• _Problem to work on_
In the Prader-Willi syndrome study listing below, which measurement was taken and correlated with known atherosclerotic risk factors?

• _Given text_
Plasma Adiponectin Level and Vascular Endothelial and Smooth Muscle Cell Function in Children With Prader-Willi Syndrome

Completed

• Conditions: Prader-Willi Syndrome; Obesity

• Registration Number: NCT01479322
• Lead Sponsor: Samsung Medical Center

Brief Summary

Context: Prader-Willi syndrome (PWS) is a genetic disorder characterized by childhood-onset obesity and endocrine dysfunction that leads to cardiovascular disability and early death within the first 3 decades of life.

Objectives: To assess the significance of risk factors for future disabilities, carotid artery intima-media thickness (IMT) was measured and correlated with known atherosclerotic risk factors in 27 children with PWS and 24 age-, sex-, and body mass index (BMI)-adjusted controls.

Detailed Description

Main outcome measures: Correlation of IMT with age, standard deviation score of BMI (BMI-SDS), high-density lipoprotein cholesterol (HDL), low-density lipoprotein cholesterol (LDL), C-reactive protein, HOMA-IR and ghrelin.

Study Timeline

• Study Start: 2007-01
• Study Completion: 2007-07
• Study First Submitted: 2011-07-31
• Status Verified: 2011-11
• Study First Submitted QC: 2011-11-23
• Last Update Submitted: 2011-11-23
• Study First Posted: 2011-11-24
• Last Update Posted: 2011-11-24

Recruitment & Eligibility

• Status: COMPLETED
• Sex: All
• Target Recruitment: 51

Inclusion Criteria

• obesity with PWS

Exclusion Criteria

• chronic disease

Study & Design

• Study Type: OBSERVATIONAL
• Study Design: Not specified

• _Entries supplied_
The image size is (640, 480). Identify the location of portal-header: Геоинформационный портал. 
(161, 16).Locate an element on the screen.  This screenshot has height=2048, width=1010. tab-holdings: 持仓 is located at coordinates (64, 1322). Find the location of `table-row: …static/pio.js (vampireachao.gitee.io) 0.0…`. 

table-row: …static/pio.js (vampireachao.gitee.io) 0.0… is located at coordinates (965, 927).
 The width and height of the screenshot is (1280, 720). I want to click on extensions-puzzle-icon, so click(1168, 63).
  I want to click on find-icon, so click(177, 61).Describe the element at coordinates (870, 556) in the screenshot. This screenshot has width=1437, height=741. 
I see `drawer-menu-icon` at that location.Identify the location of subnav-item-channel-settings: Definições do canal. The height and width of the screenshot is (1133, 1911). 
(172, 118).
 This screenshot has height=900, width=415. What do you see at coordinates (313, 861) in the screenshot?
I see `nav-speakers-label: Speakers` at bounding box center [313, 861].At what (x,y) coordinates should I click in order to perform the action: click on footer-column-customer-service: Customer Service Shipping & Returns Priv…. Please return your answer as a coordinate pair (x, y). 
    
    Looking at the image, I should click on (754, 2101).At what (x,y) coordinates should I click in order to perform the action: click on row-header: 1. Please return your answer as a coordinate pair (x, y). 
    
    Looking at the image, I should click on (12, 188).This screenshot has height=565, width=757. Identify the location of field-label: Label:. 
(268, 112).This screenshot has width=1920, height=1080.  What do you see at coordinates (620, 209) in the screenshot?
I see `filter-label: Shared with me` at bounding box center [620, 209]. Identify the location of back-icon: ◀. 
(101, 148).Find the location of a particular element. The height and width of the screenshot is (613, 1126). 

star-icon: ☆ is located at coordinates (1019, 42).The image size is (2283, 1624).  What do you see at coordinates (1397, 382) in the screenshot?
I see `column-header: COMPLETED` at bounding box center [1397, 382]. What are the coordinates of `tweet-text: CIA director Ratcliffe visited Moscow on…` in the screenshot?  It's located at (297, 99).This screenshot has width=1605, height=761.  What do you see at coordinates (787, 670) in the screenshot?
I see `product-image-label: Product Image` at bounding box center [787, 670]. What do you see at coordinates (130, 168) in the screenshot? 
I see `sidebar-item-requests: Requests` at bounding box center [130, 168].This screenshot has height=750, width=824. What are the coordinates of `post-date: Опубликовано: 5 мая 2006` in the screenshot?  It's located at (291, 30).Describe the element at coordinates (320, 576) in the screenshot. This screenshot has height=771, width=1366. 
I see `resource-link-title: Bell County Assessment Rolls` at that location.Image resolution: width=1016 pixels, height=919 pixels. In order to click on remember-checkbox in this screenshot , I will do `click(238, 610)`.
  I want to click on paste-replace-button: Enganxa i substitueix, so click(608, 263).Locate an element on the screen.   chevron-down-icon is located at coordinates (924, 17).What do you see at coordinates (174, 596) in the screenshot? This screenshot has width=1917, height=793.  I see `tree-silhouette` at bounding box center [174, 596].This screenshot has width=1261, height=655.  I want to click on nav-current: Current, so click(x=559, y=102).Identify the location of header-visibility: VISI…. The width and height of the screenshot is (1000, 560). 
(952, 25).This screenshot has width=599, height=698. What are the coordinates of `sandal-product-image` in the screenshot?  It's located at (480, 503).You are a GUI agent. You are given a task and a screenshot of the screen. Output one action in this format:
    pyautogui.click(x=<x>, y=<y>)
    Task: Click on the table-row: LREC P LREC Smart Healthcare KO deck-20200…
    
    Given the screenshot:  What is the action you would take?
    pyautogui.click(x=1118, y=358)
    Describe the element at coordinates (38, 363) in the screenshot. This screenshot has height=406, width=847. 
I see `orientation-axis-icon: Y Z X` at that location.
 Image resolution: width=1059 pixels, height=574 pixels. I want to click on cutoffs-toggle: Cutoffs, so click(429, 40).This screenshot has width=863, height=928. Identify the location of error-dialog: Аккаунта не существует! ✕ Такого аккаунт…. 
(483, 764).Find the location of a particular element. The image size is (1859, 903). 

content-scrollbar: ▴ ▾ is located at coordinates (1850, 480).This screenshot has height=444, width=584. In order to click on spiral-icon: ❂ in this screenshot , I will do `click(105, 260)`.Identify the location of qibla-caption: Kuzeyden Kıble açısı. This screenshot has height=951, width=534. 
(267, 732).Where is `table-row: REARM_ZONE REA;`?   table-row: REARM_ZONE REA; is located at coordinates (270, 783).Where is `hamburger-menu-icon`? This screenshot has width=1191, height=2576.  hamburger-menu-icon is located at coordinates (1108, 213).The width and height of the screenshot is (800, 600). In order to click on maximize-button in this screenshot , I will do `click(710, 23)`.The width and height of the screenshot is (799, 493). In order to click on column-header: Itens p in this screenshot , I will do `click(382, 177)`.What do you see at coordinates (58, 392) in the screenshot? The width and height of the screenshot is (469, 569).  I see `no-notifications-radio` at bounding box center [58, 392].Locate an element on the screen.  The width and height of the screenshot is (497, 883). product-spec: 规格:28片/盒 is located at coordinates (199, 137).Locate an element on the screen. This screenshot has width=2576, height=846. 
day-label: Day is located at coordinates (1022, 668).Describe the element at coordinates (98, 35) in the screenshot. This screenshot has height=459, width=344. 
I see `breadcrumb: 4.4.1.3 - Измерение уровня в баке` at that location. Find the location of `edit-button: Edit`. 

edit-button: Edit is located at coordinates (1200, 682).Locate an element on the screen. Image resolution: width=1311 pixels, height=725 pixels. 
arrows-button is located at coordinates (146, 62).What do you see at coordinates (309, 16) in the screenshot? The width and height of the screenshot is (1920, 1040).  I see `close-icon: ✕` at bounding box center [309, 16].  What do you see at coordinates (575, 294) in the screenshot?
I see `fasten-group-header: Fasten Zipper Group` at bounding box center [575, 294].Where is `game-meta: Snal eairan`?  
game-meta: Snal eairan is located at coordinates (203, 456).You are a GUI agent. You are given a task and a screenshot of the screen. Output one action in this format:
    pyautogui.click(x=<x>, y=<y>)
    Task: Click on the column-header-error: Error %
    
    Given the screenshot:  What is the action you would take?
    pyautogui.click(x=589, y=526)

• _Your solution_
Carotid artery intima-media thickness (IMT).